The US dollar index (DXY) remains anchored close to the 104.00 mark, manifesting indications of potential vulnerabilities. The recent labor market data released on Friday added to the concerns. The numbers depicted a noticeable shift, with the unemployment rate creeping up from 3.5% to 3.8%. Additionally, wage growth showed signs of deceleration, moving from 4.4% to 4.3%.
Such alterations in the labor market dynamics are paramount in influencing central bank decisions. With these figures in mind, market analysts are growing increasingly optimistic that the Federal Reserve might halt its rate hike trajectory in September. Current forecasts place the likelihood of an interest rate hike by year-end at 32%. Should upcoming data releases echo similar weak sentiments, this probability may undergo further downward revisions, potentially exerting downward pressure on the dollar index.
Trade Suggestion: SELL STOP at 104.10, with a Target Price (TP) at 103.50 and a Stop Loss (SL) set at 104.30.
GBP/USD: A Renewed Hope Amidst Economic Commitments
The Sterling-Dollar pair (GBP/USD) hovers around the 1.2620 level. Over the past weekend, UK Finance Minister Jeremy Hunt shed light on the country's inflation trajectory, emphasizing the government's commitment to curbing it. As per his comments, the UK aims to slice its inflation rate by half, targeting roughly 5% by the close of 2023.
Hunt reassured citizens, hinting at brighter days ahead. Come autumn, the brunt of soaring prices on household expenditure is projected to alleviate. This, combined with a surge in productivity, is anticipated to bolster the nation's economic growth. The imminent release of August's business activity data for the services sector is on many investors' radars. Should the index solidify its position above the 50-point benchmark, signaling growth, the British pound could enjoy a robust support level.

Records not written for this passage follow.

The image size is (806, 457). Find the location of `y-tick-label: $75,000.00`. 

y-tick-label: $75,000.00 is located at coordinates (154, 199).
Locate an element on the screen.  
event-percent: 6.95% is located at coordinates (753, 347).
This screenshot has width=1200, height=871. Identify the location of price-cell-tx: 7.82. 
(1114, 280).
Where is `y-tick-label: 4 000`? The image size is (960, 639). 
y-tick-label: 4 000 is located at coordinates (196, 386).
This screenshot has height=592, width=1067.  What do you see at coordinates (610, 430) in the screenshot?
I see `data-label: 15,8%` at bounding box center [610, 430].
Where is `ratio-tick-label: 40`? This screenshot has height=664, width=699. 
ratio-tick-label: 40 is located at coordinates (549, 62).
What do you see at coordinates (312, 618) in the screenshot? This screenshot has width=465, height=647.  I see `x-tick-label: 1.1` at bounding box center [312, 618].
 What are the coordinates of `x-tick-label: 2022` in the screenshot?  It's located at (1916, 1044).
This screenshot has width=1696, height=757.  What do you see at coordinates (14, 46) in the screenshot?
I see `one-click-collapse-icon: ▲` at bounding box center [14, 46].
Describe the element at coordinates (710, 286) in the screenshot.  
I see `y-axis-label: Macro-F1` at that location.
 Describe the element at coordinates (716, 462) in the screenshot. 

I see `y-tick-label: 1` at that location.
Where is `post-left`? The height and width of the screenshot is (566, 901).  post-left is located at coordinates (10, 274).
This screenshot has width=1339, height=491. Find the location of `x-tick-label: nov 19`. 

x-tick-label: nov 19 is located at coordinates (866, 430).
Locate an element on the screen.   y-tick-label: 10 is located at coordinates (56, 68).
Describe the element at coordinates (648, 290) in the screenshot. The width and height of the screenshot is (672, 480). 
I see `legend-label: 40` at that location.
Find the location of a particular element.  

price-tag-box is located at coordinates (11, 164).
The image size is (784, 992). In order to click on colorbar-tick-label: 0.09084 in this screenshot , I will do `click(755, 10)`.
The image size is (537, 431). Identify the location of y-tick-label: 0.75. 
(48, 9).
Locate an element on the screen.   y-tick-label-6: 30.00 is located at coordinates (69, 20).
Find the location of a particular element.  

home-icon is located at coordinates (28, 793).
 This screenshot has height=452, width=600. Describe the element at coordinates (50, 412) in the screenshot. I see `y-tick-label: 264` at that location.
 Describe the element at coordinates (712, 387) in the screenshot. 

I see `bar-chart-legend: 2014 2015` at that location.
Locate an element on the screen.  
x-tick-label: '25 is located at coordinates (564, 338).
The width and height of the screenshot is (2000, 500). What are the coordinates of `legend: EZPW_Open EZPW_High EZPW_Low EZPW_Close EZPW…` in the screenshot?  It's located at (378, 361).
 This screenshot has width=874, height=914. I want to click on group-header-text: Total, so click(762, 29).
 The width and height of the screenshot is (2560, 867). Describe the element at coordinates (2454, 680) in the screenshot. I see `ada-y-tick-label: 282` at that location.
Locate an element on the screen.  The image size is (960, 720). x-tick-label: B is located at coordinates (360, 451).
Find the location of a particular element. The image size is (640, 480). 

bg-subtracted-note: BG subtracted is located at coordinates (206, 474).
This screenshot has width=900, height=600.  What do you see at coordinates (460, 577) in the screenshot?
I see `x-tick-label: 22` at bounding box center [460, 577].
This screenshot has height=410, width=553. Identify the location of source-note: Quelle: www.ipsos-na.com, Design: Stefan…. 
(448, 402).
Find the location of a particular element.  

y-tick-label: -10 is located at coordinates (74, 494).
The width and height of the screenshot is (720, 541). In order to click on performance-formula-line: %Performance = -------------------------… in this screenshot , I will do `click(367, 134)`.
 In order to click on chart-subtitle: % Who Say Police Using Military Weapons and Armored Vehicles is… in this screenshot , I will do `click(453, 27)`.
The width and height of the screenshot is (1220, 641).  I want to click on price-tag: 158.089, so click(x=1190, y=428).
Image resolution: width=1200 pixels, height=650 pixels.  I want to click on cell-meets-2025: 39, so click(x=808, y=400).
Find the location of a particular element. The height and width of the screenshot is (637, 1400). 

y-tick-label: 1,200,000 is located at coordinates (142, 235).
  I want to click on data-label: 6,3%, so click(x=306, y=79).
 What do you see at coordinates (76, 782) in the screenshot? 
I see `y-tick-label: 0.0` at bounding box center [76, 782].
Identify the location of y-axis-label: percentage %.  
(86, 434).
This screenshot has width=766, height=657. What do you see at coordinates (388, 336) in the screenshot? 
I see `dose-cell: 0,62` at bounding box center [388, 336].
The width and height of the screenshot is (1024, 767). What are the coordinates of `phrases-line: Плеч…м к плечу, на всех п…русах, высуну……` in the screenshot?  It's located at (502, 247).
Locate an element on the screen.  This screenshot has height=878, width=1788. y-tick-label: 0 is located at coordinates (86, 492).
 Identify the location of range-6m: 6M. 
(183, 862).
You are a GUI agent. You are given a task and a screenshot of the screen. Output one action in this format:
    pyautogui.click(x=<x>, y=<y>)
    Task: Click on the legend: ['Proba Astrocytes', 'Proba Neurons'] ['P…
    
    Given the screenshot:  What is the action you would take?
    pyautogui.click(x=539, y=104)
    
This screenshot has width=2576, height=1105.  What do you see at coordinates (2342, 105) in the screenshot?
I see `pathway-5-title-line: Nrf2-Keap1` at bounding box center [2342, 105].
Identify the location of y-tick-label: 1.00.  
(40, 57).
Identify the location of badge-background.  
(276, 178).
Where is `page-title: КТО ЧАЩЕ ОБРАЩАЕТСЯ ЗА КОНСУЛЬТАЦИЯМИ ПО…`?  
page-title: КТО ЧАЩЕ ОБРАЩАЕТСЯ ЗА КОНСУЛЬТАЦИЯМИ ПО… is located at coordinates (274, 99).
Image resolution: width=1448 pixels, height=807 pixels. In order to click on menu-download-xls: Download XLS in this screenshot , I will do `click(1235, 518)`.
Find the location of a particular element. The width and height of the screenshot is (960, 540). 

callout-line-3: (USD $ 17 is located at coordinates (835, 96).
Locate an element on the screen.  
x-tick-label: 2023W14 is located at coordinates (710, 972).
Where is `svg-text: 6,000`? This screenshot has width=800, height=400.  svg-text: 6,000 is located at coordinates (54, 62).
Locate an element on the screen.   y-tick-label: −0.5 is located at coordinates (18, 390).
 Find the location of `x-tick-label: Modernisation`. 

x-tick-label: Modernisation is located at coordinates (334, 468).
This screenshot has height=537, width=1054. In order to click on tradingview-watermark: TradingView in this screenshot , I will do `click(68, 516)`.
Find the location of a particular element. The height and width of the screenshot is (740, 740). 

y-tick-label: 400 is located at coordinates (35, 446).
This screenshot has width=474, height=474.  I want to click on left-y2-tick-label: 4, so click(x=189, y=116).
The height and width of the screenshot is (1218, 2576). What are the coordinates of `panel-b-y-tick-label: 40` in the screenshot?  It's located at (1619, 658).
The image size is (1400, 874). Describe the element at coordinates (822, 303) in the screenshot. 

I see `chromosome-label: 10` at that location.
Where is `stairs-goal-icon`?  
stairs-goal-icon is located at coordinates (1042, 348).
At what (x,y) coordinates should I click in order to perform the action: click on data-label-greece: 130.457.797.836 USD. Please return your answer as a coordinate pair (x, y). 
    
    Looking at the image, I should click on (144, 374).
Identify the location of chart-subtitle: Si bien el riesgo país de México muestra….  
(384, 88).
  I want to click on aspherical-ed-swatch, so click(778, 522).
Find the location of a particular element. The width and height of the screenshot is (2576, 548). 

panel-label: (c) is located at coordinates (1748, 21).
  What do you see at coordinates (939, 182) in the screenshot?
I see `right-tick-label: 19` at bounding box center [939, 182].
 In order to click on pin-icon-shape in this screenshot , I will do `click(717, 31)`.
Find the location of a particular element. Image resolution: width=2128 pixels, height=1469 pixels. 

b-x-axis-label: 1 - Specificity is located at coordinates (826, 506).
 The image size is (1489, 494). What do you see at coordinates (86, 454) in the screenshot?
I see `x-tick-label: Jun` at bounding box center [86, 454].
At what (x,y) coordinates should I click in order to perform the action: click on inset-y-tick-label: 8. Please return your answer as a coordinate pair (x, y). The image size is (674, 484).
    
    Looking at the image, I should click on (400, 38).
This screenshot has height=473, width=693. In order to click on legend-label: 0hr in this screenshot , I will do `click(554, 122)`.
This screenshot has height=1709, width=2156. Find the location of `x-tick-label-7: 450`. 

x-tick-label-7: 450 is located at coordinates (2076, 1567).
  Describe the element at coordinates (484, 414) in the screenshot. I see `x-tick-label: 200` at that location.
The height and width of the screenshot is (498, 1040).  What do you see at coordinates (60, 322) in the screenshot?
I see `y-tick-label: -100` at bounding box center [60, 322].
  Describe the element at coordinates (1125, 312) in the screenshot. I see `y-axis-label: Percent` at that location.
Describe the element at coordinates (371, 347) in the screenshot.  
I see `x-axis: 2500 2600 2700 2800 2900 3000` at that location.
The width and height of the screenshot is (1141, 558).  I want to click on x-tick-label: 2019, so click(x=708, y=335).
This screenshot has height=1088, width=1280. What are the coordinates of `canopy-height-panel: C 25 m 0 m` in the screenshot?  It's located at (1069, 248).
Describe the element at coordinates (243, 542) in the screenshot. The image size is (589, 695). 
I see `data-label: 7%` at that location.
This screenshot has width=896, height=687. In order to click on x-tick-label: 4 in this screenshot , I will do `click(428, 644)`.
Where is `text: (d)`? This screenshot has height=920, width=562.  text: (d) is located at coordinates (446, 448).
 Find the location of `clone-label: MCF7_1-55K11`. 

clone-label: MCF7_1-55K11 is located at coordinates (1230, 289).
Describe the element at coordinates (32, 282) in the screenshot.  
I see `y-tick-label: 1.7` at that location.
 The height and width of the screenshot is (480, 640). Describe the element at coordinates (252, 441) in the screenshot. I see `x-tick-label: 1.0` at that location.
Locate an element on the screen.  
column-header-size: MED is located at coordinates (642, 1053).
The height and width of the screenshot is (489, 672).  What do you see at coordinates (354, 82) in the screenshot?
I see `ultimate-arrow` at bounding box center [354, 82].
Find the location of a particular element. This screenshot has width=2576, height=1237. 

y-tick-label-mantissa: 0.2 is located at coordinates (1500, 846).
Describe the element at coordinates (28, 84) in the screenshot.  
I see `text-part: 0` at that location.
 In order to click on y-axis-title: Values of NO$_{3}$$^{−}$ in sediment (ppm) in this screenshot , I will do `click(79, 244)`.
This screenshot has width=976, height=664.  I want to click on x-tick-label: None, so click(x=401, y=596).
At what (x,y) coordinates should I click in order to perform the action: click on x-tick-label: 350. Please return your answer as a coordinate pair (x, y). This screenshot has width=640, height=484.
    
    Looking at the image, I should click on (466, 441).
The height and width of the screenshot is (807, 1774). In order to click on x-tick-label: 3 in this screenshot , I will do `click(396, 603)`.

Trade Suggestion: BUY STOP at 1.2640, Target Price (TP) set at 1.2740, and a Stop Loss (SL) at 1.2610.
BRENT: Riding the Wave of Global Dynamics
The Brent crude oil price is inching closer to the pivotal $90 per barrel threshold. A confluence of factors is steering this trajectory. Leading oil exporters are signaling a contraction in supply; Russia unveiled plans to cut its daily output by 300,000 barrels come September. Similarly, all eyes are on Saudi Arabia as the market awaits its nod for extending its 1 million barrels per day output reduction into October.
In a parallel development, China's recent announcement of forming a novel government body to champion the interests of private enterprises is also playing a role. This strategic move is designed to invigorate the national economy and magnify its international competitiveness. Such initiatives are forecasted to fuel domestic businesses and, by extension, amplify oil consumption in the world's most populous nation. Given these intertwined global dynamics, Brent oil showcases a promising upside trajectory.
Trade Suggestion: BUY STOP at 89.00, with a Target Price (TP) of 92.00 and a Stop Loss (SL) set at 88.00.